======== Metin ========

Mlliyet Milliyet Blog Milliyet Blog
 
Facebook Connect
Blog Kategorileri
 

17 Nisan '11

 
Kategori
Futbol
 

Bir derbiden çok daha fazlası

Bir derbiden çok daha fazlası
 

El Classico


Dünyanın her bölgesindeki futbol severler hiç kuşkusuz çok kısa bir dönemde oynanacak Real Madrid- Barcelona diğer bir adıyla ‘El Clasico’lara kilitlenmiş durumda. Kimilerine göre dünyanın en büyük derbisi konumundaki bu mücadele aslına bakarsanız derbinin ötesinde anlamlar taşıyor. 

Bir tarafta kraliyet tarafından ‘Real’ unvanı verilmiş beyazlar, diğer tarafta ise bayrağı milli bayrak sayılan ‘Més que un club’ yani bir kulüpten daha fazlası. 

Francisco Franco döneminde merkeziyetçiliğin sembolü sayılan Real Madrid ile bu dönemde muhalefetin ve Katalan olmanın en açık göstergesi olan Barça’nın mücadelesi. 

Özellikle 20. yüzyılın ortalarından itibaren hep dünyanın en iyi oyuncularını transfer etmeyi gelenek haline getirenler ile yıldızını genellikle kendi içerisinden çıkaranların amansız savaşı. 

Daha birçok farklılık sayılabilir derbinin tarihine göz atıldığında ancak bugünkü derbi yukarıda saydıklarımla paralel olsa da biraz daha farklılaşmış futbol anlayışıyla çok daha değişik bir konumda. Hem İspanya’daki merkeziyetçilik anlayışı hem de futbolun amatör ruhu bugün yerini daha demokratik bir ortama ve endüstriyel futbola bırakmış durumda. Her ne kadar Barcelona halen Katalanlar için bir kulüpten daha fazlasını temsil etse de bugün asıl çarpışan ekonomik ve sportif çıkarlar. 

Dünyanın en çok taraftarı olan Real Madrid ile bu unvanı ezeli rakibinden almaya çalışan Barça’nın mücadelesi. 

Diğer etkenlerin yanı sıra futbol bazlı bakıldığında görülen en önemli farklılık iki ekibin farklı futbol anlayışları. Dünyanın rakip kaleye diklemesine en iyi giden takımı Real Madrid ile pasa dayalı sabırlı futbol anlayışının en yetkin temsilcisi Barcelona’nın mücadelesi şeklinde geçiyor bu rekabet. Uzun yıllardır pragmatik futbol anlayışı ile oynayan Real Madrid bünyesinde barındırdığı futbolcular ile hala bu şekilde sahada var oluyor. Barcelona ise Johann Cruyff’un ardından geliştirdiği Hollanda ekolü ile göze daha hoş gelen –artık öne geçince izleme zevki pek bırakmıyor olsalar da- futbol oynayan ve son 3 yıldır kazanmadık kupa bırakmayan “uzay takımı” yakıştırmasına layık görülmüş ender takımlardan.

======== Veri bölümü ========

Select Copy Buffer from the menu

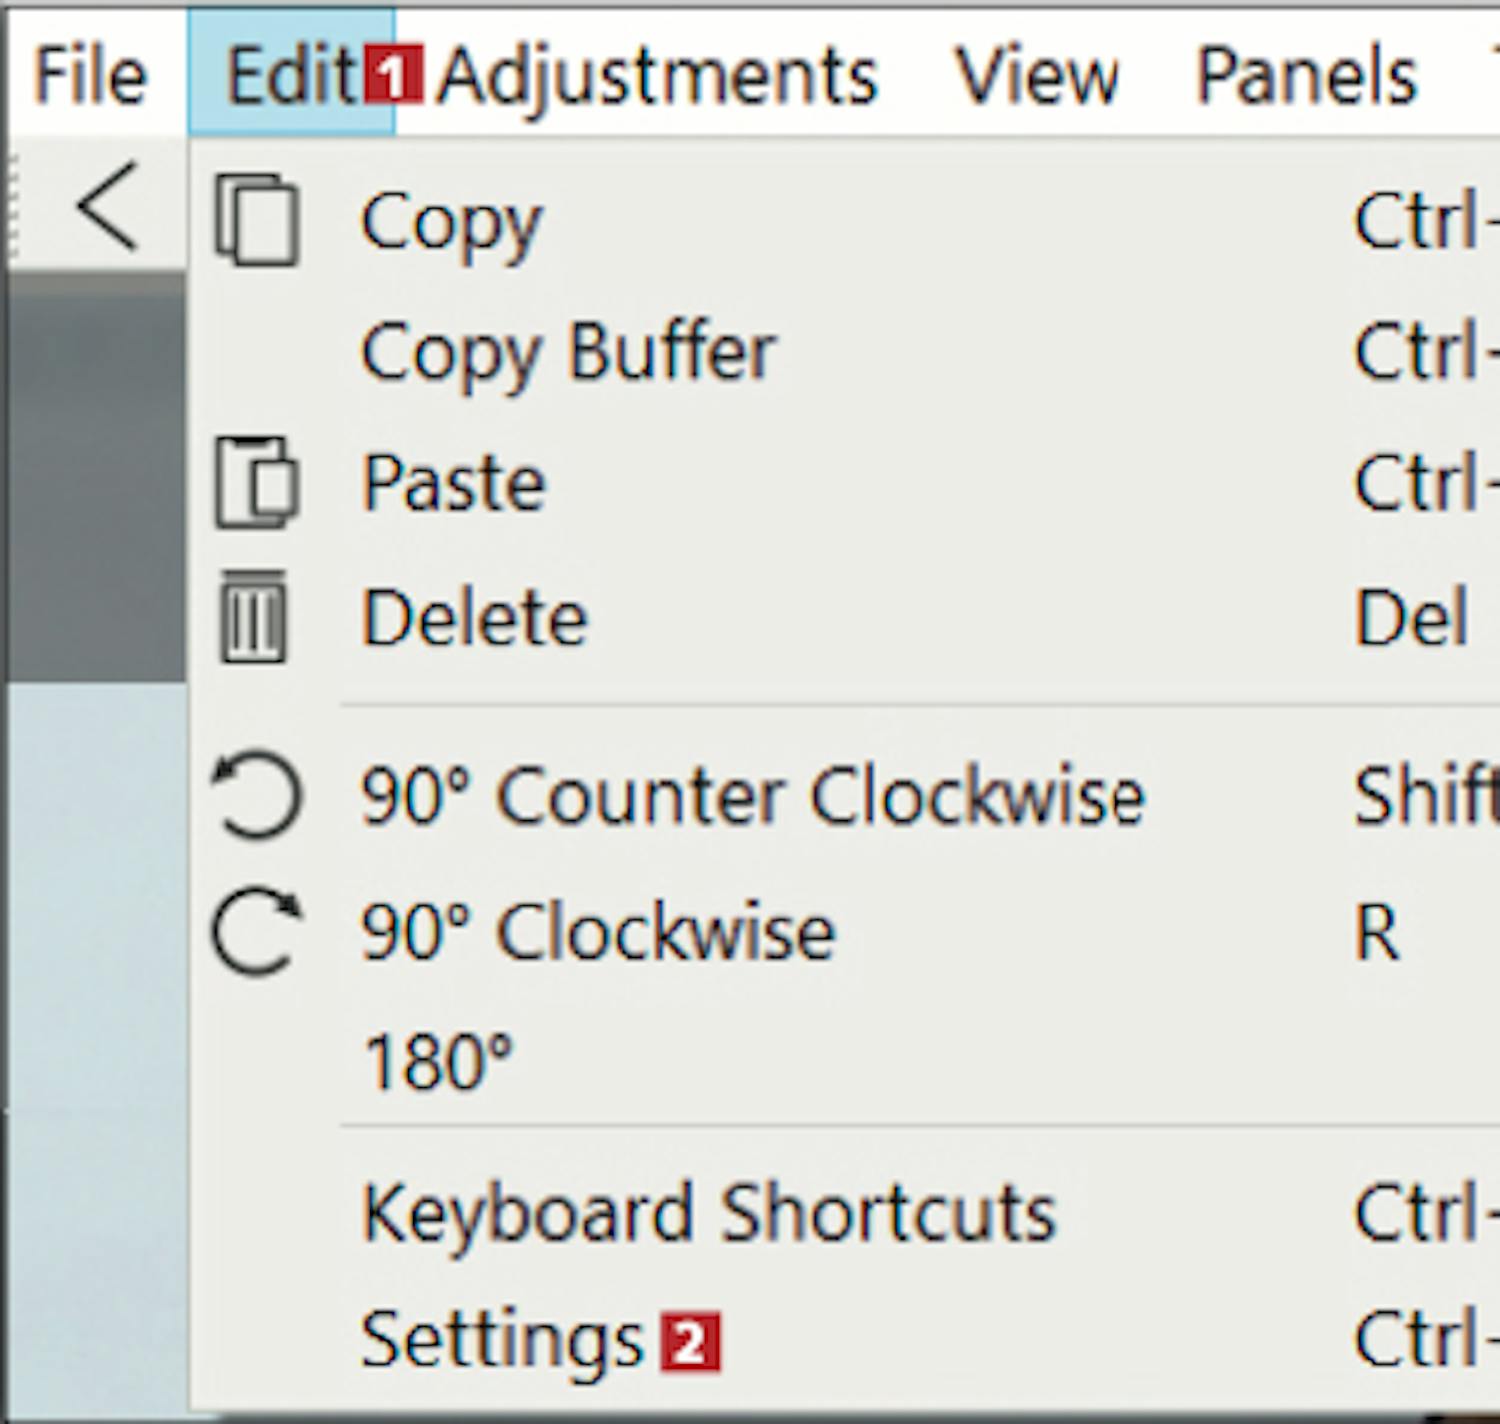click(568, 353)
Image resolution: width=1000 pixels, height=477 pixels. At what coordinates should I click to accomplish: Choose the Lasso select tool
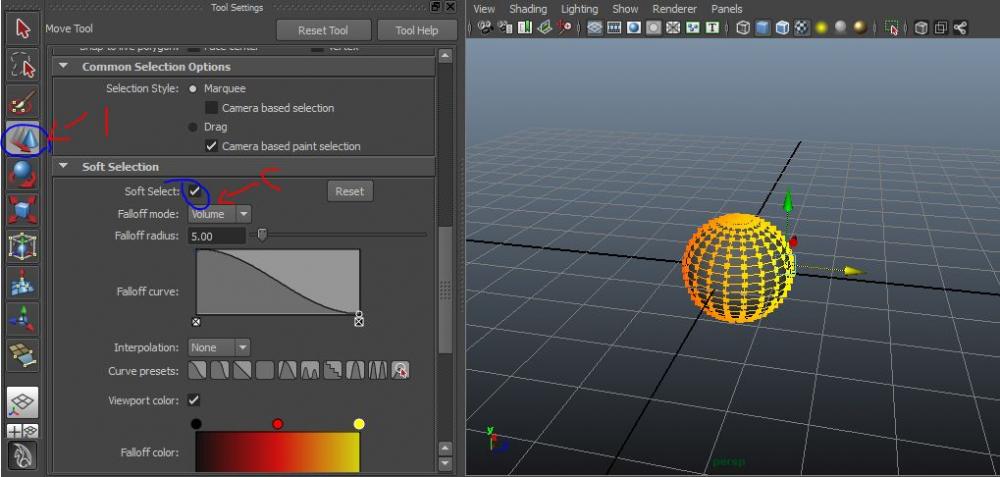(x=23, y=66)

========

* [Yapılacak görevler]:
- A) El Clasico yazısında "Francisco Franco döneminde" sözlerinden başlayıp "olan Barça’nın mücadelesi." sözleri de dahil olmak üzere o kısmı aynen yineleyin.
- B) El Clasico üzerine yazının devamını, son cümleden sonra gelecek şekilde yazın.
Satırlar metinden bağımsız, ayrı bir malzemedir.

* [Alıştırma sonuçları]:
- A)
Francisco Franco döneminde merkeziyetçiliğin sembolü sayılan Real Madrid ile bu dönemde muhalefetin ve Katalan olmanın en açık göstergesi olan Barça’nın mücadelesi.

- B)
Barcelona’nın oynadığı futbol artık Hollanda ekolünden çıkıp tamamen Barcelona ekolü ismini almış durumda. Daha önceleri Reiziger, De Boer, Cocu, Overmars, Kluivert gibi Hollandalı oyuncularla bu futbolu oynamaya çalışırken bugün kendi yetiştirdiği Pique, Xavi, İniesta, Busquets, Pedro ve hatta Messi ile kusursuz bir Hollanda pardon Barcelona ekolü yakaladılar. Dünyanın 1 9 sistemiyle oynayan tek futbol takımı ayrıca. Altyapıdan itibaren pasa dayalı ve beraber oynamaya alışmış oyunculardan kurulu bu takım ne gariptir ki Real Madrid kaynaklı futbolcuların yakalayamadığı başarıyı İspanya milli takımında başardı ve futbol tarihinde yerini aldı. 

Real Madrid ise biraz daha kişilere dayalı ve istikrarsız futbol anlayışını sürdürmekte. Sistemsizliğin sistem anlayışını aldığı, şampiyon olamayan teknik adamların işine son verildiği bu kulüp belki de bu yapısından dolayı hala dünyanın en büyük kulübü. Kaleye doğrudan hızlı adamlarının yardımıyla gitme felsefesini belki de bunu bugün en iyi gerçekleştirebilecek Ronaldo, Di Maria ve Mesut gibi oyuncularla sahaya yansıtıyor ve başarılı oluyor (kısmen).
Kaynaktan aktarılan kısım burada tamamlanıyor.